I Nestoriani dividevano la persona di Gesù Cristo, negando che in lui Dio e l'uomo fossero una persona sola; in conseguenza Maria non era madre di Dio.

Gli Eutichiani confondevano le due nature di Cristo, dicendo che una sola erasene fatta dalla natura sua divina e dall'umana.

Manichei e Marcioniti credeano a due principj indipendenti, l'uno del bene, l'altro del male; l'uno creatore dell'anima, l'altro del corpo; l'uno del nuovo, l'altro del vecchio Testamento.

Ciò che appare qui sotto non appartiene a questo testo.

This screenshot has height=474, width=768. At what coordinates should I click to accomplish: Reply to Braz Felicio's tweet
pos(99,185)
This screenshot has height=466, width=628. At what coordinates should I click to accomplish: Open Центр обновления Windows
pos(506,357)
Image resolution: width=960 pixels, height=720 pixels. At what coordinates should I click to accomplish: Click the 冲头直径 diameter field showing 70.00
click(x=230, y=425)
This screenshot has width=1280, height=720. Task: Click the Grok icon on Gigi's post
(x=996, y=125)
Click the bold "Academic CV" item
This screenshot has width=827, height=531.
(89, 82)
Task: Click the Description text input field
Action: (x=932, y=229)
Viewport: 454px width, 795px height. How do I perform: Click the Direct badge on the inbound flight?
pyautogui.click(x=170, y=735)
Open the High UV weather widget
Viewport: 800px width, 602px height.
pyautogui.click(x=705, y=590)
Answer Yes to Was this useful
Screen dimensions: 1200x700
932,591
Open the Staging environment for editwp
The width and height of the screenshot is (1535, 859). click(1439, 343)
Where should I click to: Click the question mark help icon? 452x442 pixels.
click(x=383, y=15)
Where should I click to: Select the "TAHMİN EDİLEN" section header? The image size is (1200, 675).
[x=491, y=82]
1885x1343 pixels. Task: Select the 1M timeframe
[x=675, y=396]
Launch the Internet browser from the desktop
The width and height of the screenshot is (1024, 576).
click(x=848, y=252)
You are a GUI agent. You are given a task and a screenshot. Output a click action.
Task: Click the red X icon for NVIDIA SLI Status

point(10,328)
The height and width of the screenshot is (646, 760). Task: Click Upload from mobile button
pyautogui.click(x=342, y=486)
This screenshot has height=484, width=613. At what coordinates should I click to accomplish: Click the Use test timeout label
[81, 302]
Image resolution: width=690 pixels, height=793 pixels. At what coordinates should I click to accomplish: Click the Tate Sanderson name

Novaziano negava alla Chiesa l'autorità di rimettere i peccati. I Donatisti invalidavano il battesimo conferito dagli eretici. Aerio rigettava l'episcopato, il pregare pei morti, i digiuni stabiliti, e altre osservanze ecclesiastiche; Vigilanzio il culto delle reliquie e l'invocazione dei santi; gli Iconoclasti tutte le immagini.

I Pelagiani negavano il peccato originale e la necessità della grazia interiore.

I Semipelagiani ammettevano il peccato originale, e non negavano la necessità della grazia interna per compire la nostra salute, ma diceano ch'essa davasi per meriti precedenti, e che l'uomo comincia la salute sua da se medesimo, senza la grazia.

Più tardi Berengario negò la presenza reale e la transustanziazione: gli Albigesi rinnovarono le credenze de' Manichei, e i Valdesi quelle di Aerio e Vigilanzio.

Questi sono i principali eretici, ma l'enumerazione de' singoli è lunghissima, e può vedersi nel Dizionario delle eresie di Pluquet, e nella traduzione francese del Commonitorio di san Vincenzo di Lerins, fatta dall'abate Pavy, il quale ne annovera settantuna nel IV secolo.

[46.] Ep. XI, 13.

[47.] Nelle opere inedite che il cardinale Mai trasse dalla biblioteca Vaticana, si trova un'importante confessione della supremazia del vescovo di Roma, fatta da un patriarca greco, anteriore di mezzo secolo allo scisma. Difendendo esso le immagini sacre, allora combattute da Costantino Copronimo, dice che l'errore degli Iconoclasti poteva essere scusato per ignoranza solo avanti il secondo sinodo niceno. «Fu questo radunato convenientissimamente e con tutta legittimità; poichè, secondo le antiche stabilite regole divine, vi teneva il posto più degno, e presedeva una notabile parte del supremo clero occidentale, cioè dell'antica Roma; senza del quale, niun dogma che nella Chiesa si esamini, quantunque già ammesso per decreti canonici e per consuetudini ecclesiastiche, non si riguarderà mai come approvato e dedotto ad assoluta definizione e pratica. Imperocchè quella Chiesa gode il primato del sacerdozio, e ritiene tal dignità come trasmessale dai due corifei degli apostoli». Συγκεκροήτο γὰρ τοῦτο μάλιστα ενδικῶς, και εννομώτατα επειπερ ἤδη, κατὰ τοὺς ὰρχήθεν τετυπωμένους θειους θεσμοὺς προῆγη κατ’αυτὴν, καὶ προήδρευεν, όσον τε τῆς έσπεριας λήξεως, ἤτοι τῆς πρεσβυτερος Ρώμης, μέρος οὺκ ἄσημον ῷν ἄνευ, ουδὲν δόγμα κατὰ τὴν ηκκλησιαν κινουμενον, θεσμοῖς κανονικοῖς καὶ ιερατικοῖς έθεσι νενομισμενον άνωθεν, τὴν δοκιμασιαν οὺ σκοιὲ, ὴ δεξαιτ’ άν ποτε τὴν περαιωσιν, ώς δὲ λαχόντον κατὰ τὴν ιερωσυνεν εξάρκειν, καὶ τῶν κσρυφαιων ὲξ αποστόλοις ὲγκεχειριδμένον τὸ ὰξιομα.